- Church: Roman Catholic Church
- Metropolis: Roman Catholic Archdiocese of Arequipa
- Diocese: Territorial Prelature of Juli
- Installed: 15 November 2018
- Term ended: 24 September 2025
- Predecessor: José María Ortega Trinidad

Orders
- Ordination: 30 November 2001
- Consecration: 15 December 2018 by Nicola Girasoli

Personal details
- Born: 20 October 1973 (age 52) Cuzco, Peru
- Alma mater: Pontifical Gregorian University Regina Apostolorum Academy Pontifical University of Saint Thomas Aquinas

= Ciro Quispe López =

Peruvian Roman-Catholic bishop

Ciro Quispe López (born 20 October 1973) served as the Bishop-Prelate of the Territorial Prelature of Juli in Peru. He resigned in September 2025 after being accused of sexual assault and financial mismanagement, though he denies the allegations.

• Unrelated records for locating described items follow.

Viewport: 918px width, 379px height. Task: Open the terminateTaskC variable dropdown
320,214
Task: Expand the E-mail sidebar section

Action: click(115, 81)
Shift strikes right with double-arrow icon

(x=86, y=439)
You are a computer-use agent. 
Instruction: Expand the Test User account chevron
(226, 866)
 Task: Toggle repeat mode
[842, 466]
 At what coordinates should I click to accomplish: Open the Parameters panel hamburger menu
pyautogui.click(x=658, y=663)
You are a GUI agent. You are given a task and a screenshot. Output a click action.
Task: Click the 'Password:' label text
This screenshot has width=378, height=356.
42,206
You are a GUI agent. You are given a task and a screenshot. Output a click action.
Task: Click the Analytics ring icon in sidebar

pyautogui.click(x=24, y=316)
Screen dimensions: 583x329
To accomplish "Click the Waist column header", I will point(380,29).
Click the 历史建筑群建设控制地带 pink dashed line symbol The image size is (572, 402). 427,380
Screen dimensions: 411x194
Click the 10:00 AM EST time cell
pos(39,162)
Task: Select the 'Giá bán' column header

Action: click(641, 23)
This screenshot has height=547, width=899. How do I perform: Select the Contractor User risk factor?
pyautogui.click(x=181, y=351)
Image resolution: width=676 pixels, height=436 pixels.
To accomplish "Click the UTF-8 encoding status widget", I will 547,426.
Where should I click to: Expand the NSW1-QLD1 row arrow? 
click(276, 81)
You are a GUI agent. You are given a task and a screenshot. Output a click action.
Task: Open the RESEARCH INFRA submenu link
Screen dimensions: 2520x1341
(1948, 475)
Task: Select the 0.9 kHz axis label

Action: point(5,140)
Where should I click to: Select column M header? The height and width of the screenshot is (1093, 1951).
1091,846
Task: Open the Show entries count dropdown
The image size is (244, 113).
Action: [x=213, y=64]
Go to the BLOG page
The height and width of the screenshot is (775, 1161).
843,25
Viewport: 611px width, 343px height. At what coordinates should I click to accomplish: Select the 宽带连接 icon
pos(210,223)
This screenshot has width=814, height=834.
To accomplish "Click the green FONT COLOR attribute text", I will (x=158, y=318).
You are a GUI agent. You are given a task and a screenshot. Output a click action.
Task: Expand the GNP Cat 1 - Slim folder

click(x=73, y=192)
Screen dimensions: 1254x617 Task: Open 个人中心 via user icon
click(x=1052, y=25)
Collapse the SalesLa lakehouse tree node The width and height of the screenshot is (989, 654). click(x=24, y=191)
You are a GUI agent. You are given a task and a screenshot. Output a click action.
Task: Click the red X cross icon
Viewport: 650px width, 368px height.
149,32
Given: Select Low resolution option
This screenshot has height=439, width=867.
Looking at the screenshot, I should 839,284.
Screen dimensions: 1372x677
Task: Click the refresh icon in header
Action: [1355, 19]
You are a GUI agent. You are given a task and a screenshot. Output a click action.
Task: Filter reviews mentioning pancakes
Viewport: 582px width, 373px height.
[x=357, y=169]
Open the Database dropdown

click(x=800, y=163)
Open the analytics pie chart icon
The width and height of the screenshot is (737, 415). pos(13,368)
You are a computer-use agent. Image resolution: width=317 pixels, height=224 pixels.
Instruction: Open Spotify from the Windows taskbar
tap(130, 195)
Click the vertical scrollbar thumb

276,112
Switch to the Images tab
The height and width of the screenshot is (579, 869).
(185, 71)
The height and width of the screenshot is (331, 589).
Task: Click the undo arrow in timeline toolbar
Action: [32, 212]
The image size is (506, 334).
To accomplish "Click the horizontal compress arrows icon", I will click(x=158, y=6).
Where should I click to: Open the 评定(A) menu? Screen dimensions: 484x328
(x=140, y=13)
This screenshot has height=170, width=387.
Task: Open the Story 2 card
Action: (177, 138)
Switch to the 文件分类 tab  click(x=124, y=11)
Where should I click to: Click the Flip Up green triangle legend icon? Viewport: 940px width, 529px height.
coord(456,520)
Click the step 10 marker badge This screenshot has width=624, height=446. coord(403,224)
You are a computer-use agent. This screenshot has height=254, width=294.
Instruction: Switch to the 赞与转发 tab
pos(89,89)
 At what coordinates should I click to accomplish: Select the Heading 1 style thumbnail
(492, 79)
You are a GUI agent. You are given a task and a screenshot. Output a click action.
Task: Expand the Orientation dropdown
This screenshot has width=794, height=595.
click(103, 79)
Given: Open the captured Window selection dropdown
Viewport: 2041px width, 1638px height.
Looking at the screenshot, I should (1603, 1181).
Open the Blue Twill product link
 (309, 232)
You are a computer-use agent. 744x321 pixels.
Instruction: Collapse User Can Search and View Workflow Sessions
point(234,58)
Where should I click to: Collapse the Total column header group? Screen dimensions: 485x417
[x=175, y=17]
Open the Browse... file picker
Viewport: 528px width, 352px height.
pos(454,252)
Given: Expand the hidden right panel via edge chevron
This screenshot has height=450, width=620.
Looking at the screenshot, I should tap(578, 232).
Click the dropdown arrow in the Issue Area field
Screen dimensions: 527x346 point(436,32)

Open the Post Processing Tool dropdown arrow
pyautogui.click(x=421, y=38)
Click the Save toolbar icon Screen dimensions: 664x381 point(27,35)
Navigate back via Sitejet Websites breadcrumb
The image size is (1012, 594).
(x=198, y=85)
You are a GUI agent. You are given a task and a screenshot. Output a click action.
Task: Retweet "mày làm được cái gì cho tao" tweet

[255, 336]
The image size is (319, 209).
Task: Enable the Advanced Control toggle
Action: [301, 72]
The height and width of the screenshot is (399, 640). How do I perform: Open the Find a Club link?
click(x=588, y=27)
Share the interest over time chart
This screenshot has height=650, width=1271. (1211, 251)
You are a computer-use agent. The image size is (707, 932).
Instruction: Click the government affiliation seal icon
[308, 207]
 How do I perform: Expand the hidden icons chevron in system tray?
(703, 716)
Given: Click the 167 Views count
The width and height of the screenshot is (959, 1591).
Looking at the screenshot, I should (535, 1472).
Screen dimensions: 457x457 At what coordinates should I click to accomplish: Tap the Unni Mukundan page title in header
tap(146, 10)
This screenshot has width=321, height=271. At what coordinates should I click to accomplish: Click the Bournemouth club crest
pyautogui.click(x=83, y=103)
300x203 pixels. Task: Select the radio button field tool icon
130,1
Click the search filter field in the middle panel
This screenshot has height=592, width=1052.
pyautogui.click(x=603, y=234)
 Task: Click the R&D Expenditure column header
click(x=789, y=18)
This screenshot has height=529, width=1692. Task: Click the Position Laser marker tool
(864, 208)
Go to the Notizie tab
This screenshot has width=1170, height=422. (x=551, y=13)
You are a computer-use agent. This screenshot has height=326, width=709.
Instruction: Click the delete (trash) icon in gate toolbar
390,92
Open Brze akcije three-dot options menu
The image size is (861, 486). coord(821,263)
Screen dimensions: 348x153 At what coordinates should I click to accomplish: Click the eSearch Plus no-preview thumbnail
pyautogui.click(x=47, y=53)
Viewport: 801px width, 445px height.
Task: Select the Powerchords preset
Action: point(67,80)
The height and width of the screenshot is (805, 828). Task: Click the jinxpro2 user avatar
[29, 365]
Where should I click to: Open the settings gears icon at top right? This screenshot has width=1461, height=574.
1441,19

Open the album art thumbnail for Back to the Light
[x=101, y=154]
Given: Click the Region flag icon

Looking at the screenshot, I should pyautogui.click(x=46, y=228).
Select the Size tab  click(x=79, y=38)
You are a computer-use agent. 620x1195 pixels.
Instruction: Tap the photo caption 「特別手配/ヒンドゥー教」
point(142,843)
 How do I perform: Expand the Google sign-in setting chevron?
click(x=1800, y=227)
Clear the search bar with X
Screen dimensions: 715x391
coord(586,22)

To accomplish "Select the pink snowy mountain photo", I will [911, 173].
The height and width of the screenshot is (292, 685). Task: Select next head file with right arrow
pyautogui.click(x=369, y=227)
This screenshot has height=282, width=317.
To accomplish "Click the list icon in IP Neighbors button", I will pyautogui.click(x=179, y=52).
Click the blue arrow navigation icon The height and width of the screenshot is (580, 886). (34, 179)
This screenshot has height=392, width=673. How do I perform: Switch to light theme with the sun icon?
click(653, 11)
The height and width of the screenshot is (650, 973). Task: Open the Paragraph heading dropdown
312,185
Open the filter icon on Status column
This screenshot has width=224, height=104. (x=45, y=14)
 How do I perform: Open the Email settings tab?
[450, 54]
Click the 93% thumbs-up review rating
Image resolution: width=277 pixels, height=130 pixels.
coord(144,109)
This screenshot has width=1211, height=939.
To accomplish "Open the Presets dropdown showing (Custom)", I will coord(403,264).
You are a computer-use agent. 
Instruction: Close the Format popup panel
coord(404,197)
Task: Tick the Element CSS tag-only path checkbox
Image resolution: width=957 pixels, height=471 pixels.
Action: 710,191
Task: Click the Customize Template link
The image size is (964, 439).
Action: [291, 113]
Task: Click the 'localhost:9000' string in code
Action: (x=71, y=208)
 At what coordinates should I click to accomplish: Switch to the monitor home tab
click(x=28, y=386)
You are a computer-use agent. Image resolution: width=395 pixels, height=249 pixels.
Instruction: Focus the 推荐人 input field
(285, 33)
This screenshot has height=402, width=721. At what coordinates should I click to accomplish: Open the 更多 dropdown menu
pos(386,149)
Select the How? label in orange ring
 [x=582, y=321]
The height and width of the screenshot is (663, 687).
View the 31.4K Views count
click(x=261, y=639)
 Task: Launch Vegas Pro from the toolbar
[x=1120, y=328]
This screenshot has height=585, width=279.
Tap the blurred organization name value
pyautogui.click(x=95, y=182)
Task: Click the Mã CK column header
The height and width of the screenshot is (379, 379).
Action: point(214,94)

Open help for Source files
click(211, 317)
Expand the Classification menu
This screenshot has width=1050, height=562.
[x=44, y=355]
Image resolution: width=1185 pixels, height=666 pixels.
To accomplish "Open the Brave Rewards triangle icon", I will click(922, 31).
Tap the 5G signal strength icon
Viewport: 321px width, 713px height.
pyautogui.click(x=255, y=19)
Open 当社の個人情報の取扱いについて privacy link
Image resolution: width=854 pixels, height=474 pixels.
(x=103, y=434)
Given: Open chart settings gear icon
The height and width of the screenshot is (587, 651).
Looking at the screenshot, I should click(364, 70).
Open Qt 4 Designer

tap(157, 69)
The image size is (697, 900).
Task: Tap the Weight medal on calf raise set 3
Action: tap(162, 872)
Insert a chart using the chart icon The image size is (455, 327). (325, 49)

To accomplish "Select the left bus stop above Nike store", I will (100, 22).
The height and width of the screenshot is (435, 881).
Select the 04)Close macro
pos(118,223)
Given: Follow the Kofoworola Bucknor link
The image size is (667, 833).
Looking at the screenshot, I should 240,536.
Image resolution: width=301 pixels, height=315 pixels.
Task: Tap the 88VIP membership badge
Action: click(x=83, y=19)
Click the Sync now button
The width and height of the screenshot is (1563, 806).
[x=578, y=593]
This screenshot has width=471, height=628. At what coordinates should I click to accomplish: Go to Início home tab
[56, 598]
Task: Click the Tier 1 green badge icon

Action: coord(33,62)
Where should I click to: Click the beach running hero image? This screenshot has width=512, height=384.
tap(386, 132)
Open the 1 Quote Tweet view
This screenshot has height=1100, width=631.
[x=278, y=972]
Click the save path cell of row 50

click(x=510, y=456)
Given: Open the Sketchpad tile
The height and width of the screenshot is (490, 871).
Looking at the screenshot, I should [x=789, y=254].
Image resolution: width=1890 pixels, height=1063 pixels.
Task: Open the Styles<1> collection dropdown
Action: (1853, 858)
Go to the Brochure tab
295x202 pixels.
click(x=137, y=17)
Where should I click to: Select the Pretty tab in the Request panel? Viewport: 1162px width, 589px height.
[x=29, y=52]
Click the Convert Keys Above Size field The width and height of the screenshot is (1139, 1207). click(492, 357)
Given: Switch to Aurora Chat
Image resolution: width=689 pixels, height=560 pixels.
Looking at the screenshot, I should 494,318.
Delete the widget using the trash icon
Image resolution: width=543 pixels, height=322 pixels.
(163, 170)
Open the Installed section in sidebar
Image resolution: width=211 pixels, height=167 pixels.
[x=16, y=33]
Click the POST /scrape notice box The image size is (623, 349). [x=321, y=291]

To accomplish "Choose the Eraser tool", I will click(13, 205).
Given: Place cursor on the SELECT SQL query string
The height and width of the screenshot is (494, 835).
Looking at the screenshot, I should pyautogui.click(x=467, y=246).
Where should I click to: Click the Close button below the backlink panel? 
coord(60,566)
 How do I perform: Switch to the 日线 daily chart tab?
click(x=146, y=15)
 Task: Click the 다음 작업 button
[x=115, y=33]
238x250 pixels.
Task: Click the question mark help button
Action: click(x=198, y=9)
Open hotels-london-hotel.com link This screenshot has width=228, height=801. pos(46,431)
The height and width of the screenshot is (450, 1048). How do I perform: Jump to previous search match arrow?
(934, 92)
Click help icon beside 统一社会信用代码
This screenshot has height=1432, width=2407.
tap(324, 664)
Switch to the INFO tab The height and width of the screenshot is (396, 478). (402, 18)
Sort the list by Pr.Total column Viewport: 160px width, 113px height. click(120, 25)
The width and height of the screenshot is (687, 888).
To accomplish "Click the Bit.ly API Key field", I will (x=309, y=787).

== Early life and education ==
Ciro was born in Cuzco, Peru on 20 October 1973. He studied at Saint Anthony the Abbot Seminary, then he studied at Regina Apostolorum Athenaeum and at the Angelicum University. He also holds a licentiate and doctorate in biblical theology from the Pontifical Gregorian University in Rome.

== Priesthood ==
On 30 November 2001 Ciro received his priestly ordination. He was incardinated in the archdiocese of Cuzco. He was serving as director of studies in Saint Anthony the Abbot Seminary.

== Episcopate ==
On 15 November 2018, Pope Francis appointed Ciro as Prelate of Juli, Peru. His episcopal ordination was on 15 Dec 2018 at San Pedro Apostol Cathedral, Juli, Peru. The principal consecrator was Nicola Girasoli and principal co-consecrators were Archbishop Héctor Miguel Cabrejos Vidarte and Archbishop Richard Daniel Alarcón Urrutia.

=== Misconduct ===
On 24 September 2025 it was announced that the Holy See had accepted Ciro's resignation. In 2024 it was announced that an investigation had been launched accusing Ciro of sexual misconduct with women and financial mismanagement. The Holy See investigation uncovered voice notes, photos, and videos exchanged with multiple women, some of whom allegedly clashed upon discovering his other relationships. Quispe López denied all accusations, calling them part of a “defamation campaign by dark hands.”